§ 取り組む課題:
- a) ミリオンアーサーのインタビューによると、『乖離性ミリオンアーサー』の配信が始まったのはいつですか。
- b) ミリオンアーサーのインタビューを、最後の文の後から書き継いでください。

§ 抜粋テキスト:
------------------------------------------------------------------------
絶好調の『乖離性』から『実在性』まで! 『ミリオンアーサー』の1年を岩野Pと振り返る

文:マスクド・イマイチ

 スクウェア・エニックスのiOS/Android用アプリ『乖離性ミリオンアーサー』。『拡散性ミリオンアーサー』の正統後継作となる本作は、2014年11月19日の配信開始から破竹の勢いでユーザー数を伸ばし続け、大人気タイトルとして成長を続けている。

 今回は『ミリオンアーサー』シリーズのプロデューサーを務める岩野弘明氏にインタビューを敢行。サービス開始から間もない『乖離性ミリオンアーサー』を中心に、シリーズの今後について伺ったので、全国約900万人のアーサーのみなさんはじっくり読んでいただきたい。

『乖離性ミリオンアーサー』
▲『ミリオンアーサー』シリーズのプロデューサーであるスクウェア・エニックスの岩野弘明氏。

■『乖離性』のスタートダッシュを振り返る

――現在『乖離性』のユーザー数はどのくらいですか?

 ダウンロード数で言うと、正確に計測できないぐらいのスピードで増えていっていて。850万人を突破しているのは確実なのですが、今は正確な数字を出すための作業をしている段階です。こちらもわけがわからないくらいで、「こんなに伸びるんだ」と驚かされています。

――事前登録の段階でも結構な人数が集まっていたのでしょうか?
------------------------------------------------------------------------
§ データ内容:
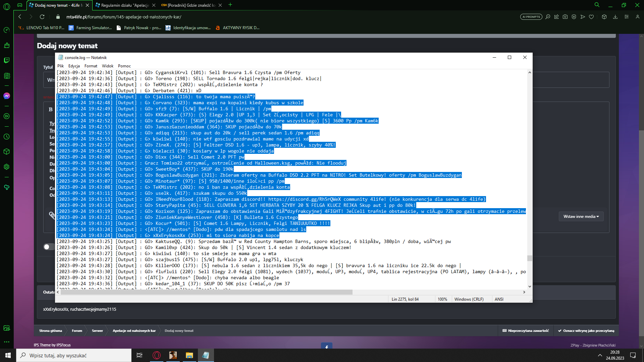This screenshot has width=644, height=362.
Task: Click the Notepad vertical scrollbar down arrow
Action: coord(530,287)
------------------------------------------------------------------------
§ 解答:
- a) 2014年11月19日です。

- b)
 いや、全然ですよ(苦笑)。事前登録だと10万人くらいでした。正直、このくらいいけばいいなと思っていたラインは、今の10分の1ぐらいでした。ただ、“マルチプレイ”を入れていた目論見として、それ自体おもしろい他にも思わず人を誘いたくなるような雰囲気作りのつもりもありましたので、そこがよかったのかな、と思います。開発中もスタッフたちが「おもしろいおもしろい」って言いながら遊んでいたので。作っている人間がつまらないと思っていたら当然伸びないでしょうし、今回は作っているスタッフも楽しめたので、うまくいく予感はありました。

――これだけの人数になると、ランキングイベントなどがあった場合、大変になるのでは?

 今回はランキングイベントは基本的に入れないようにしようと思っています。もし入れるとしてもフレンド内ランキングのような、「自分はこれだけ頑張ったぜ!」とお披露目するようなものですね。全ユーザー間でやって、上位に報酬をあげるというようなイベントはやりません。あまりに母数が巨大なランキングってモチベーションがわきませんし、ランキングでしか得られない報酬などがあると殺伐とします。そういったことにならないようにしたいと思います。

――サービス開始からしばらく経ちましたが、具体的にどのような反応が返ってきていますか?

 とにかく「マルチプレイが楽しい」という意見が多いですね。最初は「テンポが遅い」とか、「3Dの演出が少ない」という意見もチラホラあったんですが、マルチプレイを遊んでくれた方が「これはおもしろい」と口コミで広げてくれたおかげで、そういったマイナス意見を持っていた方がプレイし直してくれた声も見られました。そういう反応はうれしかったです。

――想定していたターゲット層は獲得できましたか?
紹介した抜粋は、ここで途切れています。